Hasta ahora sólo un caso de cada 20 termina con la condena del hombre, y el hecho de que la mujer haya bebido a menudo se considera como un atenuante en tribunales.
En el futuro próximo la situación debería cambiar por completo: la mujer alcoholizada será considerada a todos los efectos incapaz de querer y comprender. Cuando una mujer denuncie una violencia sexual, la policía deberá realizar de inmediato un examen de sangre y orina. Si la tasa de alcohol resulta elevada, el hombre acusado ya no podrá defenderse con la excusa de que ella lo consentía, y será investigado de inmediato por violación.
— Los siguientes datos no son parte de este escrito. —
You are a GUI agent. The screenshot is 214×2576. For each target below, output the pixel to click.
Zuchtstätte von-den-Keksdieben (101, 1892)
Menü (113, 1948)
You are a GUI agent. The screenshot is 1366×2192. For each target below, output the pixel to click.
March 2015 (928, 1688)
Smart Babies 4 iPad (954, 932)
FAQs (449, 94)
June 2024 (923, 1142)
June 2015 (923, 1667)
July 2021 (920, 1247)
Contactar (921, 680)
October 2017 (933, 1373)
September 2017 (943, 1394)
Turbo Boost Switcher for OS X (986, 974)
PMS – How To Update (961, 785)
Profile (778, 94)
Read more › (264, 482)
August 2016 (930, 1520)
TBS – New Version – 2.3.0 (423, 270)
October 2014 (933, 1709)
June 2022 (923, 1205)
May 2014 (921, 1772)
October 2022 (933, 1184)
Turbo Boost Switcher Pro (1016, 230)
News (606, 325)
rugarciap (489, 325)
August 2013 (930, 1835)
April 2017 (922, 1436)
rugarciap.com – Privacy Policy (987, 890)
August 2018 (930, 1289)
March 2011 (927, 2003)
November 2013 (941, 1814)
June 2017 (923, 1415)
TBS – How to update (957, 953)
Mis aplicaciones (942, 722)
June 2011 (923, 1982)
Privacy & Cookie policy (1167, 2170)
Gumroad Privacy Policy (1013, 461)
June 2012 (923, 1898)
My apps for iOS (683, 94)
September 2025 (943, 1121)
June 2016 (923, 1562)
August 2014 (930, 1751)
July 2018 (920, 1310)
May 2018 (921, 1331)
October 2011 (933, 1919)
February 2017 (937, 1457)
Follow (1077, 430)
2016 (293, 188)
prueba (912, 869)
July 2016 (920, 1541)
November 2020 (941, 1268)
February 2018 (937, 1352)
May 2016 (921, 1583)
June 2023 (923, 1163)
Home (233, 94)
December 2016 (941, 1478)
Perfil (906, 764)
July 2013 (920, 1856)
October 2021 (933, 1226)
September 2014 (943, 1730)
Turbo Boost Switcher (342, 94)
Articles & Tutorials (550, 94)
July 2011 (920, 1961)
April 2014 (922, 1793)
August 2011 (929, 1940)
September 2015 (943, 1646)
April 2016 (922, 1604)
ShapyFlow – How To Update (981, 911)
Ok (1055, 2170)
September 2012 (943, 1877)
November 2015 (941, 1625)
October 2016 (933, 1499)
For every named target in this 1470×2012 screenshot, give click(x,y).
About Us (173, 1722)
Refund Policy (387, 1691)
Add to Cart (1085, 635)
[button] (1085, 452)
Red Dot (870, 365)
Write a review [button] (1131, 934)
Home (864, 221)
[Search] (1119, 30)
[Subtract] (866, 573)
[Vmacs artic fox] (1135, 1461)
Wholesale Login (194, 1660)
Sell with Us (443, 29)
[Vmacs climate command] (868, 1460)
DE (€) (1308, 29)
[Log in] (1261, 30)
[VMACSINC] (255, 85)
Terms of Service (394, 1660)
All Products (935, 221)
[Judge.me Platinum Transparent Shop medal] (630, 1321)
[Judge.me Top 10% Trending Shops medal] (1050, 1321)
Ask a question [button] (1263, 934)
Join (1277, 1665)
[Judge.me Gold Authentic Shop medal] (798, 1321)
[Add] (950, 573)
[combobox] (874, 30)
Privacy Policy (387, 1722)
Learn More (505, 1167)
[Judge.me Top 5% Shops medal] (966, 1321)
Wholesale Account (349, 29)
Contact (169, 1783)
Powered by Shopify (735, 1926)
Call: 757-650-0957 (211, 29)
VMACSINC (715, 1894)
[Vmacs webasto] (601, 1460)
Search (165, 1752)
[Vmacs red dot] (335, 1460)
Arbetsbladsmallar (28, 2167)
Con la modificación del Código Penal, el ministerio del Interior apunta a desalentar lo más posible las relaciones íntimas con mujeres que hayan bebido demasiado.
Según las estadísticas disponibles, la gran mayoría de las mujeres que en el Reino Unido se dirigen a la policía por una violación cuentan haber subido la violencia tras haber bebido en abundancia.
Gracias a los exámenes de sangre y orina los expertos se dicen capaces de establecer qué bebida alcohólica consumió una mujer hasta en los tres días anteriores. Sin embargo, no todos están de acuerdo.
George McAlylay, presidente de un movimiento en defensa de los hombres, "UK Men's Movement", prevé que no funcionará: "¿Cómo se determinará cuando una mujer haya perdido el poder de autodeterminación? Se introduce también una discriminación. Un hombre que bebe sigue siendo responsable de sus acciones, una mujer no".